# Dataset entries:
= Beginning of Section =

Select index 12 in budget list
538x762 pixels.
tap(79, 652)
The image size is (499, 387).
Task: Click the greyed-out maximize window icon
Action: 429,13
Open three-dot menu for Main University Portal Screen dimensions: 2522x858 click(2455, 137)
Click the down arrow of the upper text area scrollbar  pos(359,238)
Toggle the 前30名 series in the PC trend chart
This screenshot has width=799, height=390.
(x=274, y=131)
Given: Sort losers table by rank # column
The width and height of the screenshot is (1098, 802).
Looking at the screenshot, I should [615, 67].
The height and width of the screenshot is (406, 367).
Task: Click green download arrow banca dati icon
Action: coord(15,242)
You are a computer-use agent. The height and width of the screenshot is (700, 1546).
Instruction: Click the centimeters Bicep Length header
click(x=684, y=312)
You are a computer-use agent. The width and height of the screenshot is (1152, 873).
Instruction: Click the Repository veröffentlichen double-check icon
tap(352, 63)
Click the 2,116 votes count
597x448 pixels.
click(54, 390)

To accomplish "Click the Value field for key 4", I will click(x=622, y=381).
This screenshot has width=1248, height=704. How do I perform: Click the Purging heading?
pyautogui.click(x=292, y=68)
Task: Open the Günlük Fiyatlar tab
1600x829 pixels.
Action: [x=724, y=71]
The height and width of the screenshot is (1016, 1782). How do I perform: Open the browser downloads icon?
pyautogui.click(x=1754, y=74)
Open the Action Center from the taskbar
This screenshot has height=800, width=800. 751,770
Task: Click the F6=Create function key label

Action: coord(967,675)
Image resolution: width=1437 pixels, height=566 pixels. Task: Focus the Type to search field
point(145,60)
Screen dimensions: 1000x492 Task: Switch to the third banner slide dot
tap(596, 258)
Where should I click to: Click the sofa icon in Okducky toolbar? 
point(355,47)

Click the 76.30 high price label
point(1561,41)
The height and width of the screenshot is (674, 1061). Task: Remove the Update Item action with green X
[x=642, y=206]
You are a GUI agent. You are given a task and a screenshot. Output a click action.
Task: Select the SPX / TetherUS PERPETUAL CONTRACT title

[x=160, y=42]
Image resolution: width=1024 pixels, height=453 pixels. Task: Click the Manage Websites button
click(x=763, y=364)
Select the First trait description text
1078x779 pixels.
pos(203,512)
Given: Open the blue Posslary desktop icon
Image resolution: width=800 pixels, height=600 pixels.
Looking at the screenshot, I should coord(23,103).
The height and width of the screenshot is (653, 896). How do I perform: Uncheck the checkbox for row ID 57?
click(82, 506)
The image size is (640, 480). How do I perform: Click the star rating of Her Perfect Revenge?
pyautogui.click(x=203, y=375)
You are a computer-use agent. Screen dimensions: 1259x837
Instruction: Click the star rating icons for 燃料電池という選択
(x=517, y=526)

= End of Section =

Transcribe all of the data exactly, leaving no line out.

# Reply to the exercise:
Select index 12 in budget list
538x762 pixels.
tap(79, 652)
The image size is (499, 387).
Task: Click the greyed-out maximize window icon
Action: 429,13
Open three-dot menu for Main University Portal Screen dimensions: 2522x858 click(2455, 137)
Click the down arrow of the upper text area scrollbar  pos(359,238)
Toggle the 前30名 series in the PC trend chart
This screenshot has width=799, height=390.
(x=274, y=131)
Given: Sort losers table by rank # column
The width and height of the screenshot is (1098, 802).
Looking at the screenshot, I should [615, 67].
The height and width of the screenshot is (406, 367).
Task: Click green download arrow banca dati icon
Action: coord(15,242)
You are a computer-use agent. The height and width of the screenshot is (700, 1546).
Instruction: Click the centimeters Bicep Length header
click(x=684, y=312)
You are a computer-use agent. The width and height of the screenshot is (1152, 873).
Instruction: Click the Repository veröffentlichen double-check icon
tap(352, 63)
Click the 2,116 votes count
597x448 pixels.
click(54, 390)

To accomplish "Click the Value field for key 4", I will click(x=622, y=381).
This screenshot has width=1248, height=704. How do I perform: Click the Purging heading?
pyautogui.click(x=292, y=68)
Task: Open the Günlük Fiyatlar tab
1600x829 pixels.
Action: [x=724, y=71]
The height and width of the screenshot is (1016, 1782). How do I perform: Open the browser downloads icon?
pyautogui.click(x=1754, y=74)
Open the Action Center from the taskbar
This screenshot has height=800, width=800. 751,770
Task: Click the F6=Create function key label

Action: coord(967,675)
Image resolution: width=1437 pixels, height=566 pixels. Task: Focus the Type to search field
point(145,60)
Screen dimensions: 1000x492 Task: Switch to the third banner slide dot
tap(596, 258)
Where should I click to: Click the sofa icon in Okducky toolbar? 
point(355,47)

Click the 76.30 high price label
point(1561,41)
The height and width of the screenshot is (674, 1061). Task: Remove the Update Item action with green X
[x=642, y=206]
You are a GUI agent. You are given a task and a screenshot. Output a click action.
Task: Select the SPX / TetherUS PERPETUAL CONTRACT title

[x=160, y=42]
Image resolution: width=1024 pixels, height=453 pixels. Task: Click the Manage Websites button
click(x=763, y=364)
Select the First trait description text
1078x779 pixels.
pos(203,512)
Given: Open the blue Posslary desktop icon
Image resolution: width=800 pixels, height=600 pixels.
Looking at the screenshot, I should coord(23,103).
The height and width of the screenshot is (653, 896). How do I perform: Uncheck the checkbox for row ID 57?
click(82, 506)
The image size is (640, 480). How do I perform: Click the star rating of Her Perfect Revenge?
pyautogui.click(x=203, y=375)
You are a computer-use agent. Screen dimensions: 1259x837
Instruction: Click the star rating icons for 燃料電池という選択
(x=517, y=526)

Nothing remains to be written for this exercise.